What the exercise asks: Arrange the listing as a two-column CSV with the headers input and output, starting with the line that contains "You are a GUI" and going on through the line that contains "(x=133, y=144)". Give one row for each text paired with its answer, and put each value in a single quoted field with line breaks replaced by spaces.

Entries:

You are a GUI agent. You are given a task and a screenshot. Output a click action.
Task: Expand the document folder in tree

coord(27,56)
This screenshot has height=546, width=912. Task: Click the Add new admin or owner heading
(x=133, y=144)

==

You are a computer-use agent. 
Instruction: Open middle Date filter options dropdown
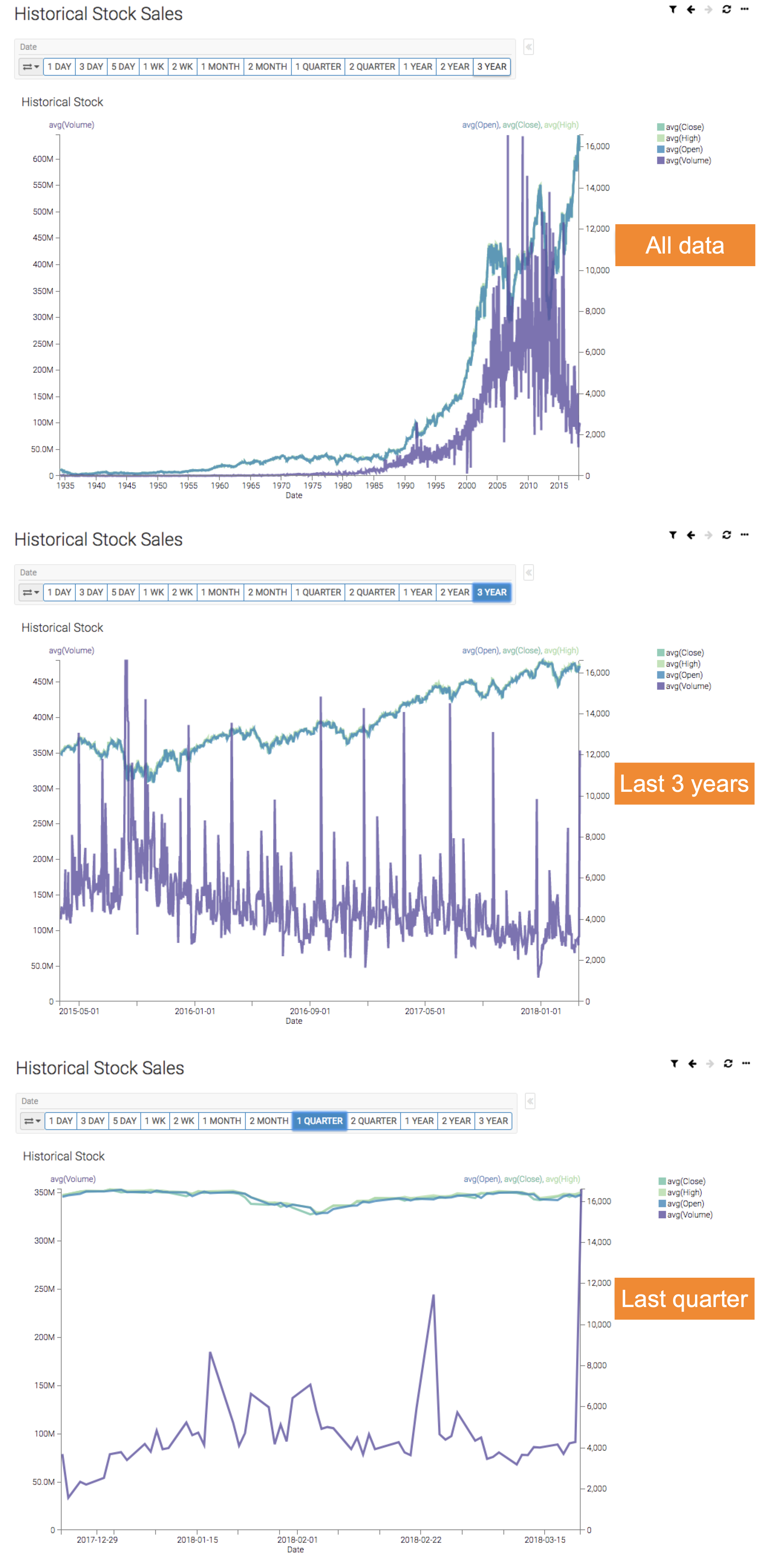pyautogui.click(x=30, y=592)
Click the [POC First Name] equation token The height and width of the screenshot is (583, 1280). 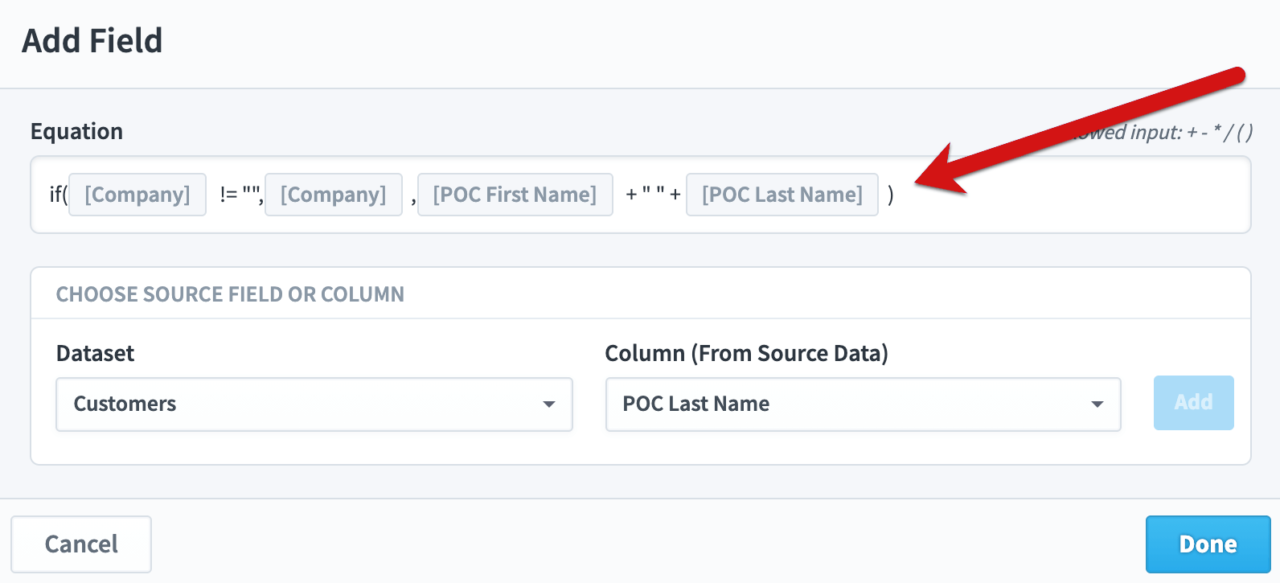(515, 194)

Written reply:
input,output
"You are a GUI agent. You are given a task and a screenshot. Output a click action. Task: Expand the document folder in tree","coord(27,56)"
"This screenshot has height=546, width=912. Task: Click the Add new admin or owner heading","(x=133, y=144)"